▸ **ACTIVITY**
Within the material below, transcribe exactly the lines from the one holding "8087452 (1060, 70)" through the one holding "Alle Kategorien (1157, 151)", keeping both ends and skipping the rest.
:: GIVEN DATA
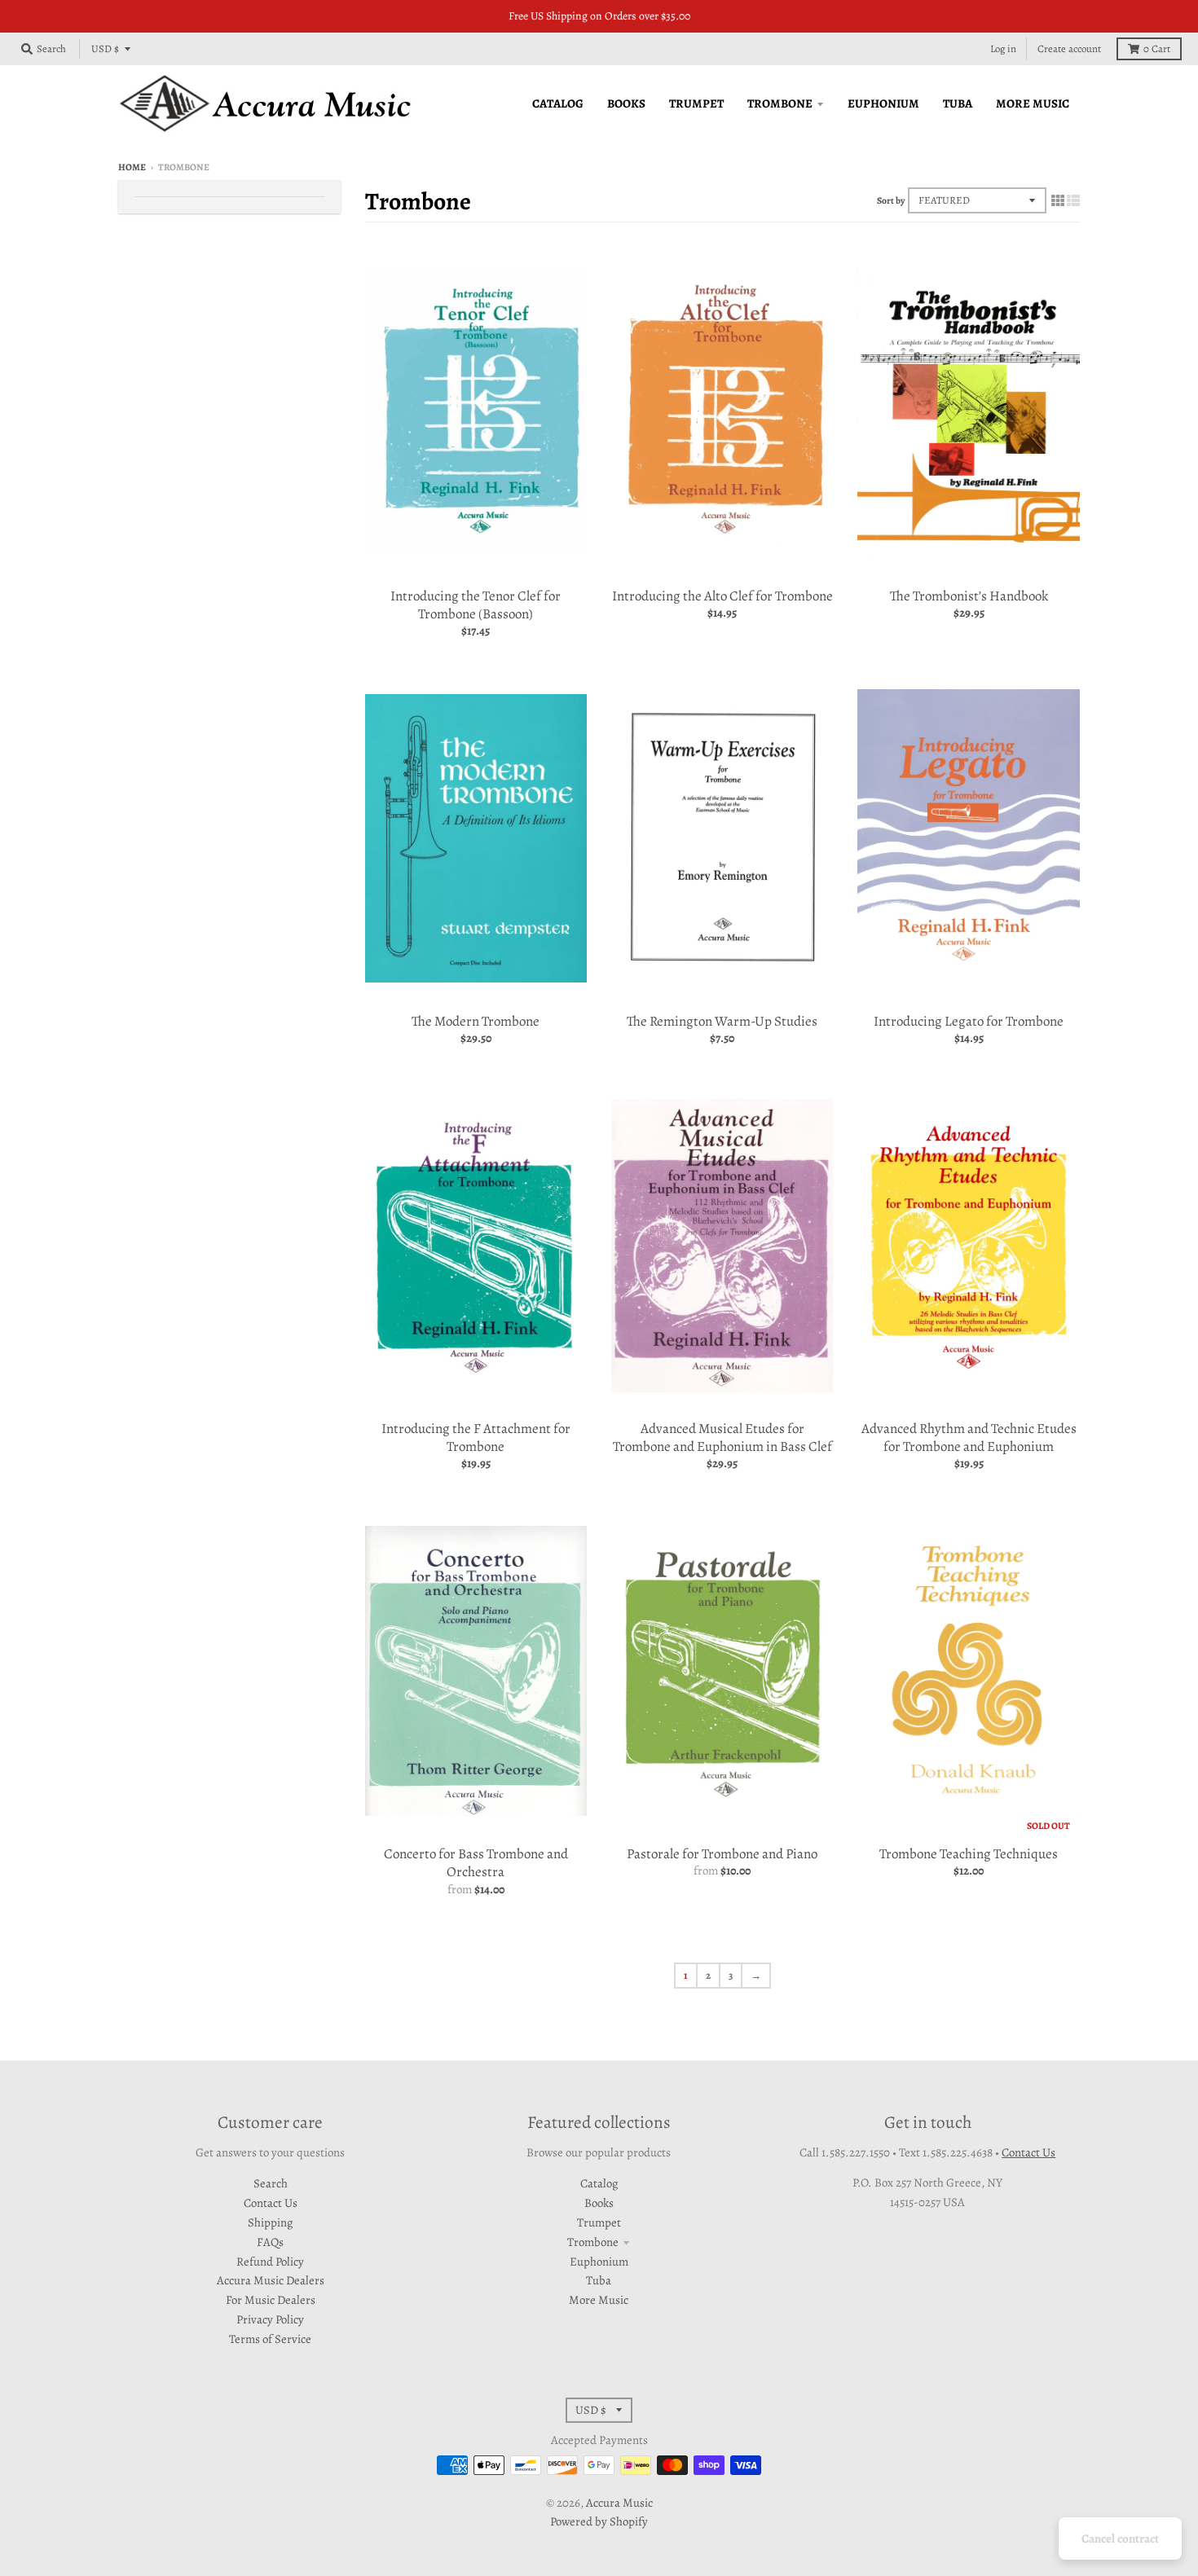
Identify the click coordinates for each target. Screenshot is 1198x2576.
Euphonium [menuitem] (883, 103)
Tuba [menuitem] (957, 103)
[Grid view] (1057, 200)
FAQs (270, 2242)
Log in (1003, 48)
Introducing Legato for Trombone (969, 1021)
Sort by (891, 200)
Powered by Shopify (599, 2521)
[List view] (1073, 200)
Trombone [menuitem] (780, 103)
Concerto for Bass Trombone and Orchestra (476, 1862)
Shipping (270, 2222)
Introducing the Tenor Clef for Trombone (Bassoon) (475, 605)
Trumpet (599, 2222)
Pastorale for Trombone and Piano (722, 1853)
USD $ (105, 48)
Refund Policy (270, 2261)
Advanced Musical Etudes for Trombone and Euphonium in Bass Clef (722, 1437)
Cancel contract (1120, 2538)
::::
:: GIVEN DATA
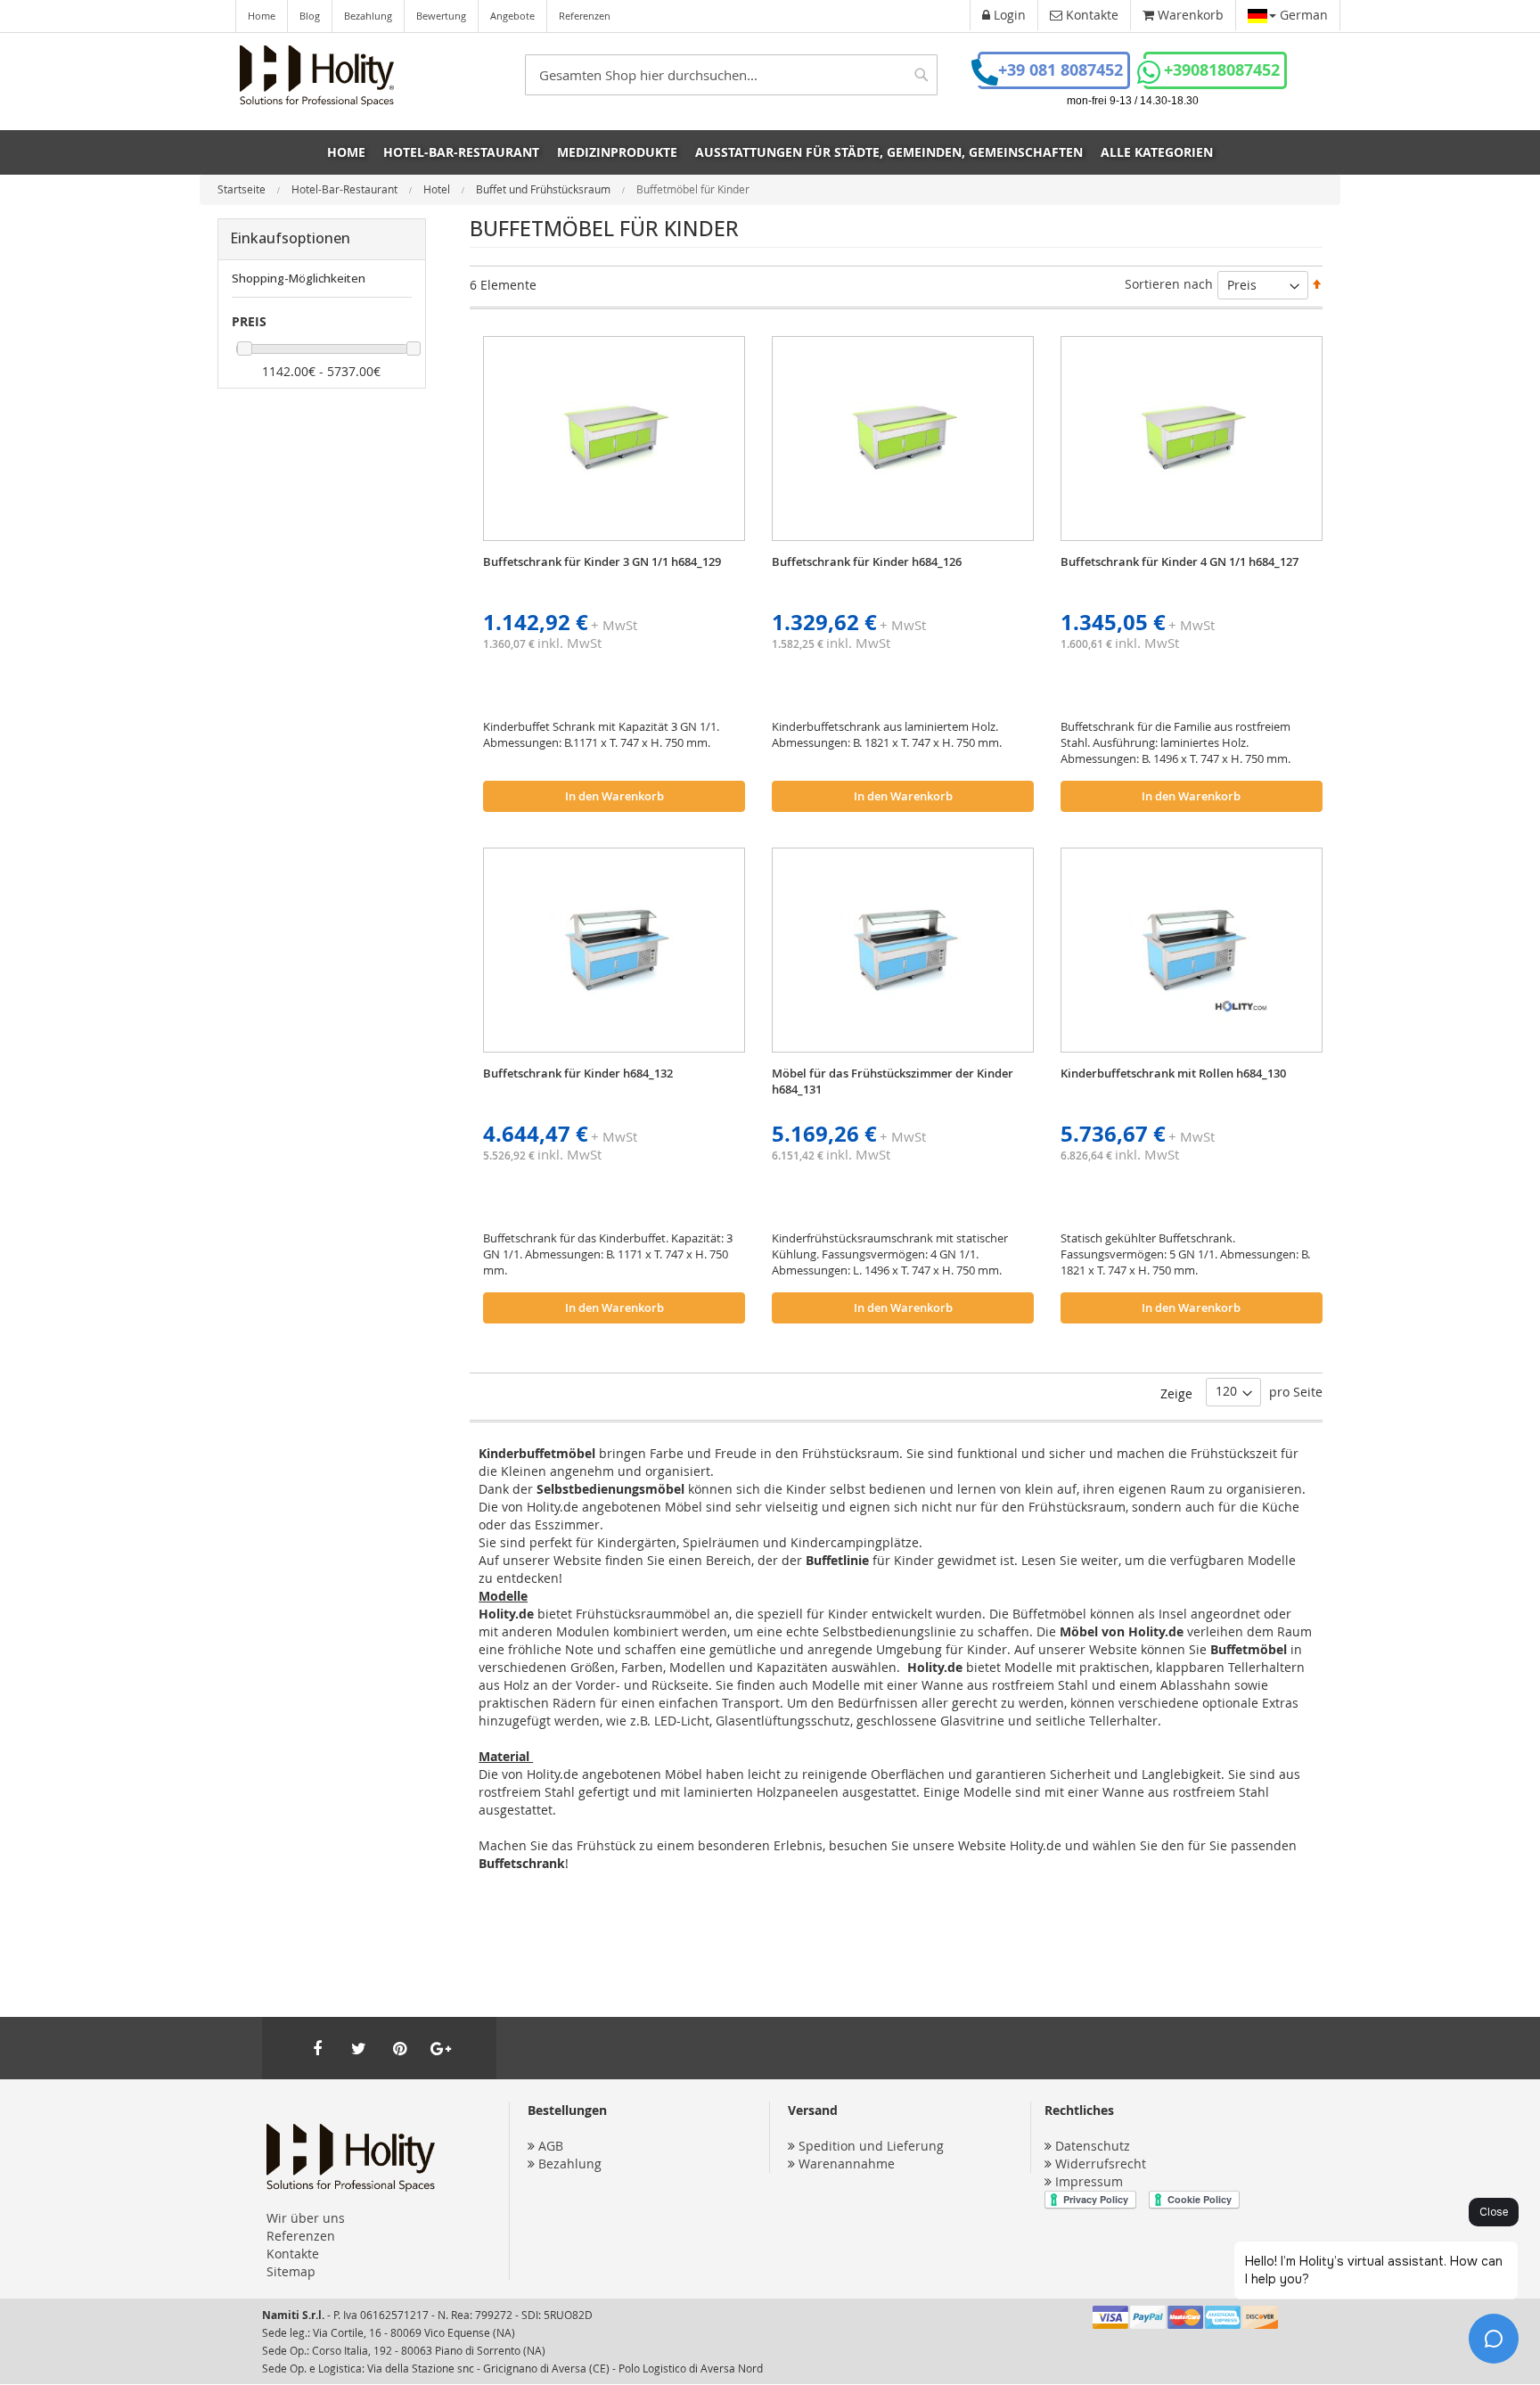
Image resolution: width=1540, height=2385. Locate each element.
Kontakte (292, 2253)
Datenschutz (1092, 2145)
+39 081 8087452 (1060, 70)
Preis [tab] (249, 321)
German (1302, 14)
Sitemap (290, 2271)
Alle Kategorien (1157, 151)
::::
:: GIVEN DATA
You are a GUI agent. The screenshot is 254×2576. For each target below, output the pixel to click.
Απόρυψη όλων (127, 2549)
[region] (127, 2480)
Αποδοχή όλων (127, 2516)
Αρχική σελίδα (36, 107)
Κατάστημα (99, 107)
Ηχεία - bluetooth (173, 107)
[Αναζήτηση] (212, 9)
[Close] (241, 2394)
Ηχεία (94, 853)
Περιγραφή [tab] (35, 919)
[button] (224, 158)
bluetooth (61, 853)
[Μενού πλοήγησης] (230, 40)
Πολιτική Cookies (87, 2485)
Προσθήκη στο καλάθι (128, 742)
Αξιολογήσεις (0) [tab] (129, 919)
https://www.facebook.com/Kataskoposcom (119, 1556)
::::
▸ **ANSWER FOR THE TASK**
+39 081 8087452 (1060, 70)
Preis [tab] (249, 321)
German (1302, 14)
Sitemap (290, 2271)
Alle Kategorien (1157, 151)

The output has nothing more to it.